I have an Acer H5360 that I am setting up and I have never had a projector before. I am not new to electronics - had a business that did surveillance cameras but there are obvious differences. I purchased an inexpensive mount from Monoprice and had to improvise a little to make it work - that may be the root of my problem. It came with 2 different drop adjustments. One is maybe 4" below the ceiling and the other is about 10". I got the size/throw data and put it where the size is right. The size is great and I got the image squared up. The problem is the bottom of the image is lower than I want it. It is about 6" from the floor. I would like the top of the image nearer to the ceiling. Other than adjusting physically how the projector is mounted, is there any way to adjust this?
Is there a way to internally adjust the angle of projection? Thanks for your help and I'm sorry for what is probably a stupid question.
grats on the projector.. i read thru some of your other posts. i think you'll be happy.
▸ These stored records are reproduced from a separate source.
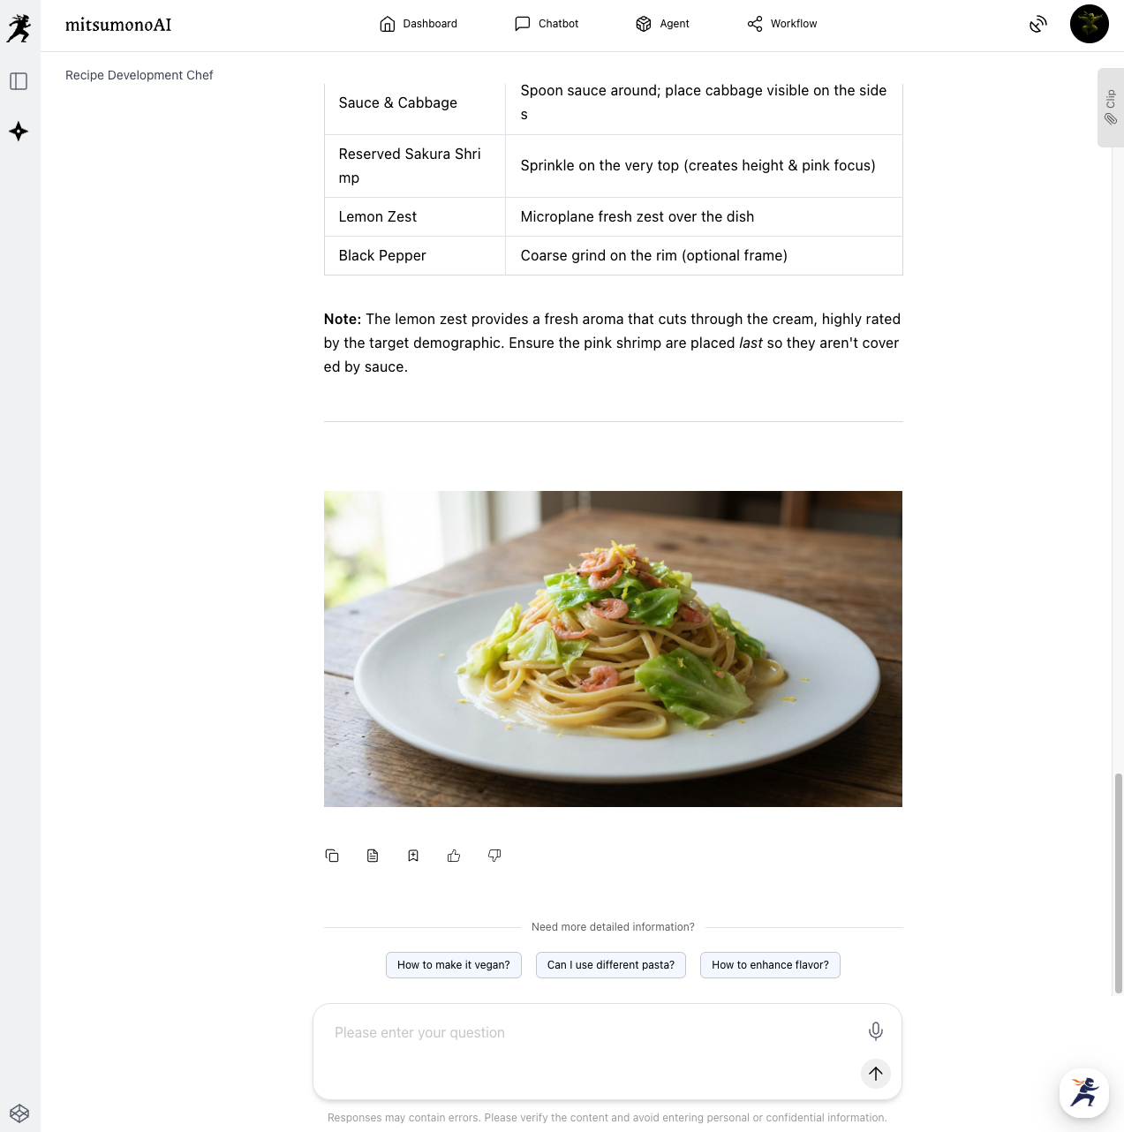Toggle the left sidebar panel
Image resolution: width=1124 pixels, height=1132 pixels.
19,81
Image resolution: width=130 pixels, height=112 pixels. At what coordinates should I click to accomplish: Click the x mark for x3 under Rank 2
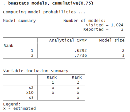point(78,98)
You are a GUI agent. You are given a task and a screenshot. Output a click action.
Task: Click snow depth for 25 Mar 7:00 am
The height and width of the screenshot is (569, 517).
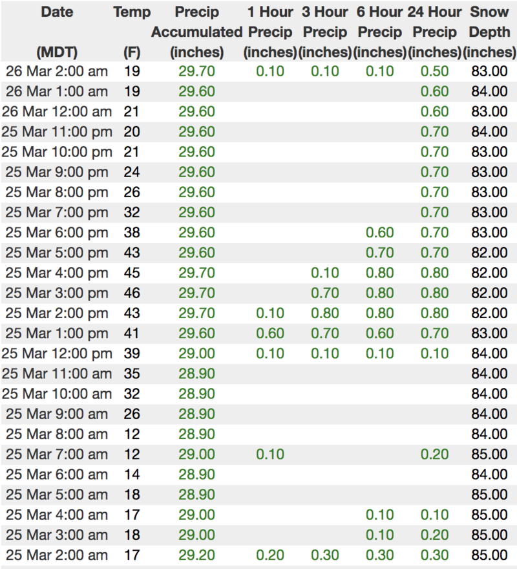[x=490, y=454]
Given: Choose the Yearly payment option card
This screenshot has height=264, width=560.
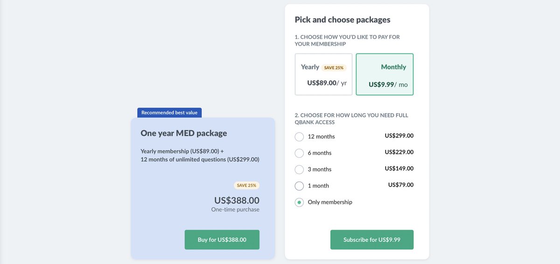Looking at the screenshot, I should [x=323, y=74].
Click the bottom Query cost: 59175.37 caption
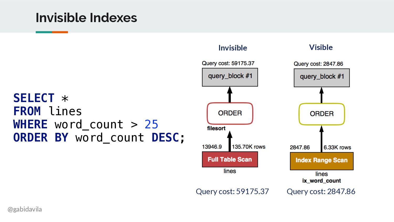Image resolution: width=394 pixels, height=222 pixels. pyautogui.click(x=232, y=191)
by the manual, the offset (height above of below screen) is12%.. other s have posted it's 13.2%. if your screen is 48" high, that means the center of the lens will be 48 x .132= 6.33 inches above the top of your screen.
You don;t say how low your celigns are, or how low your mount is but with 7' celings and 1" total drop from the mount.. that puts the top of the screen at 5'6" and the bottom at 18"
if that doesnt; work for you.. you could use the (auto) keystoning.. basically it distorts the image into a trapezoid so that when you tilt the projector to the ceiling, im image is square again. you lose some resolution and brightness. you will also have grey triangles visible on the wall, if you don;t use masking.
try it out and see if you can live with it. the only other option is to mod your mounting plate to maybe get a 6" total drop from the ceiling, if you think its worth the trouble. good luck.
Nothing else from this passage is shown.